Task objective: All of the records shown below need to be copied with no differences.

Exercise data:
-*-*-

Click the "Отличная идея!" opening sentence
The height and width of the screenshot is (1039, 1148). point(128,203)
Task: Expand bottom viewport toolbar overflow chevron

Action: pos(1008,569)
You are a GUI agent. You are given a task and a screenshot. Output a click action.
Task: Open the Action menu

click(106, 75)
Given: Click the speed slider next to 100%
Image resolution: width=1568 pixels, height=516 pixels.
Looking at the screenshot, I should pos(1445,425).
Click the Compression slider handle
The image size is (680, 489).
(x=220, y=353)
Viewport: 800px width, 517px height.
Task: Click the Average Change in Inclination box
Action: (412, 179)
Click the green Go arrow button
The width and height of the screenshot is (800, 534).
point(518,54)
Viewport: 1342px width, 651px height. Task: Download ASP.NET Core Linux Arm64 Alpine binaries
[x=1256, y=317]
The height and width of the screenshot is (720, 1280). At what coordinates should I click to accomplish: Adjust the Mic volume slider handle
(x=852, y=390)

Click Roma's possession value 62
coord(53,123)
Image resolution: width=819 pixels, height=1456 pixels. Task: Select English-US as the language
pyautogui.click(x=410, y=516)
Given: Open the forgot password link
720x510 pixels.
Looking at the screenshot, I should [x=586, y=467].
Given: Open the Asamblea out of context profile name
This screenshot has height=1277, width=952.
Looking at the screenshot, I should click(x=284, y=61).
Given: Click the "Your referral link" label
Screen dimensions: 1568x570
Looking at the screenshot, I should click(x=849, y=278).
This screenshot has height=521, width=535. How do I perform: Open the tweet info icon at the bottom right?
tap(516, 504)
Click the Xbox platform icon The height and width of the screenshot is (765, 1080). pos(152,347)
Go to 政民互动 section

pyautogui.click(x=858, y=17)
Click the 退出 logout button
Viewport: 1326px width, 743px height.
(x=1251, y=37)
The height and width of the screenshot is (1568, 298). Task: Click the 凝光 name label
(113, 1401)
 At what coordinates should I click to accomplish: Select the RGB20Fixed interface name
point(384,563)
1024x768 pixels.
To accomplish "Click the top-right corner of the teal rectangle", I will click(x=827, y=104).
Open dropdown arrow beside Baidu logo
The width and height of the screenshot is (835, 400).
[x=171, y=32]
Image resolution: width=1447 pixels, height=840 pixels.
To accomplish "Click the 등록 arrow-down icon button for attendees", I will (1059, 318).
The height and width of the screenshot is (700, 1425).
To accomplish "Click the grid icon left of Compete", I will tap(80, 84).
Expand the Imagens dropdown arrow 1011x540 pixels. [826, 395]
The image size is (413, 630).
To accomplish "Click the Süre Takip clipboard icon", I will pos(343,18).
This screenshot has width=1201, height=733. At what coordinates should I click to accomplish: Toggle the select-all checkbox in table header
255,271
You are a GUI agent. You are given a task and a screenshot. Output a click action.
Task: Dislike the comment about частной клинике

-*-*-

Answer section:
Click the "Отличная идея!" opening sentence
The height and width of the screenshot is (1039, 1148). point(128,203)
Task: Expand bottom viewport toolbar overflow chevron

Action: pos(1008,569)
You are a GUI agent. You are given a task and a screenshot. Output a click action.
Task: Open the Action menu

click(106, 75)
Given: Click the speed slider next to 100%
Image resolution: width=1568 pixels, height=516 pixels.
Looking at the screenshot, I should pos(1445,425).
Click the Compression slider handle
The image size is (680, 489).
(x=220, y=353)
Viewport: 800px width, 517px height.
Task: Click the Average Change in Inclination box
Action: (412, 179)
Click the green Go arrow button
The width and height of the screenshot is (800, 534).
point(518,54)
Viewport: 1342px width, 651px height. Task: Download ASP.NET Core Linux Arm64 Alpine binaries
[x=1256, y=317]
The height and width of the screenshot is (720, 1280). At what coordinates should I click to accomplish: Adjust the Mic volume slider handle
(x=852, y=390)

Click Roma's possession value 62
coord(53,123)
Image resolution: width=819 pixels, height=1456 pixels. Task: Select English-US as the language
pyautogui.click(x=410, y=516)
Given: Open the forgot password link
720x510 pixels.
Looking at the screenshot, I should [x=586, y=467].
Given: Open the Asamblea out of context profile name
This screenshot has height=1277, width=952.
Looking at the screenshot, I should click(x=284, y=61).
Given: Click the "Your referral link" label
Screen dimensions: 1568x570
Looking at the screenshot, I should click(x=849, y=278).
This screenshot has height=521, width=535. How do I perform: Open the tweet info icon at the bottom right?
tap(516, 504)
Click the Xbox platform icon The height and width of the screenshot is (765, 1080). pos(152,347)
Go to 政民互动 section

pyautogui.click(x=858, y=17)
Click the 退出 logout button
Viewport: 1326px width, 743px height.
(x=1251, y=37)
The height and width of the screenshot is (1568, 298). Task: Click the 凝光 name label
(113, 1401)
 At what coordinates should I click to accomplish: Select the RGB20Fixed interface name
point(384,563)
1024x768 pixels.
To accomplish "Click the top-right corner of the teal rectangle", I will click(x=827, y=104).
Open dropdown arrow beside Baidu logo
The width and height of the screenshot is (835, 400).
[x=171, y=32]
Image resolution: width=1447 pixels, height=840 pixels.
To accomplish "Click the 등록 arrow-down icon button for attendees", I will (1059, 318).
The height and width of the screenshot is (700, 1425).
To accomplish "Click the grid icon left of Compete", I will tap(80, 84).
Expand the Imagens dropdown arrow 1011x540 pixels. [826, 395]
The image size is (413, 630).
To accomplish "Click the Süre Takip clipboard icon", I will pos(343,18).
This screenshot has width=1201, height=733. At what coordinates should I click to accomplish: Toggle the select-all checkbox in table header
255,271
You are a GUI agent. You are given a task and a screenshot. Output a click action.
Task: Dislike the comment about частной клинике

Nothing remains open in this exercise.